Version 1.0.2

Deployed: 22th January 2021

Contributors

  • Nicolas Galli

  • Pradumna Suryawanshi

  • Elamraoui Sohayb

  • Soledad Galli

New transformers

  • CombineWithReferenceFeatures: applies mathematical operations between a group of variables and reference variables (by Nicolas Galli)

  • DropMissingData: removes missing observations from a dataset (Pradumna Suryawanshi)

Bug Fix

  • Fix bugs in SelectByTargetMeanPerformance.

  • Fix documentation and jupyter notebook typos.

Tutorials

  • Creation: updated “how to” examples on how to combine variables into new features (by Elamraoui Sohayb and Nicolas Galli)

  • Kaggle Kernels: include links to Kaggle kernels

Version 1.0.1

Deployed: 11th January 2021

Bug Fix

  • Fix use of r2 in SelectBySingleFeaturePerformance and SelectByTargetMeanPerformance.

  • Fix documentation not showing properly in readthedocs.

Version 1.0.0

Deployed: 31st December 2020

Contributors

  • Ashok Kumar

  • Christopher Samiullah

  • Nicolas Galli

  • Nodar Okroshiashvili

  • Pradumna Suryawanshi

  • Sana Ben Driss

  • Tejash Shah

  • Tung Lee

  • Soledad Galli

In this version, we made a major overhaul of the package, with code quality improvement throughout the code base, unification of attributes and methods, addition of new transformers and extended documentation. Read below for more details.

New transformers for Feature Selection

We included a whole new module with multiple transformers to select features.

  • DropConstantFeatures: removes constant and quasi-constant features from a dataframe (by Tejash Shah)

  • DropDuplicateFeatures: removes duplicated features from a dataset (by Tejash Shah and Soledad Galli)

  • DropCorrelatedFeatures: removes features that are correlated (by Nicolas Galli)

  • SmartCorrelationSelection: selects feature from group of correlated features based on certain criteria (by Soledad Galli)

**THE TASK**
Please name the contributor credited with the DropMissingData transformer in the release notes above.

**DATA EXCERPT**
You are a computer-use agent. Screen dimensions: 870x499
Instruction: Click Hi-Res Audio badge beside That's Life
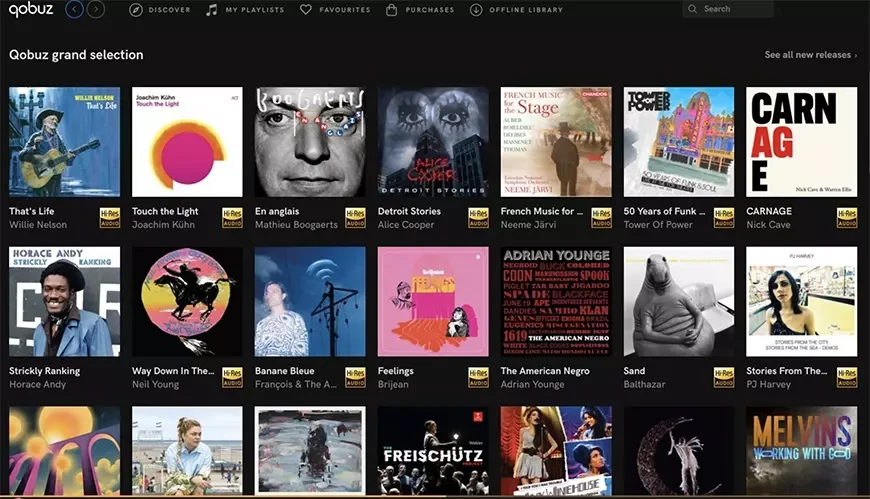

**REPLY**
Pradumna Suryawanshi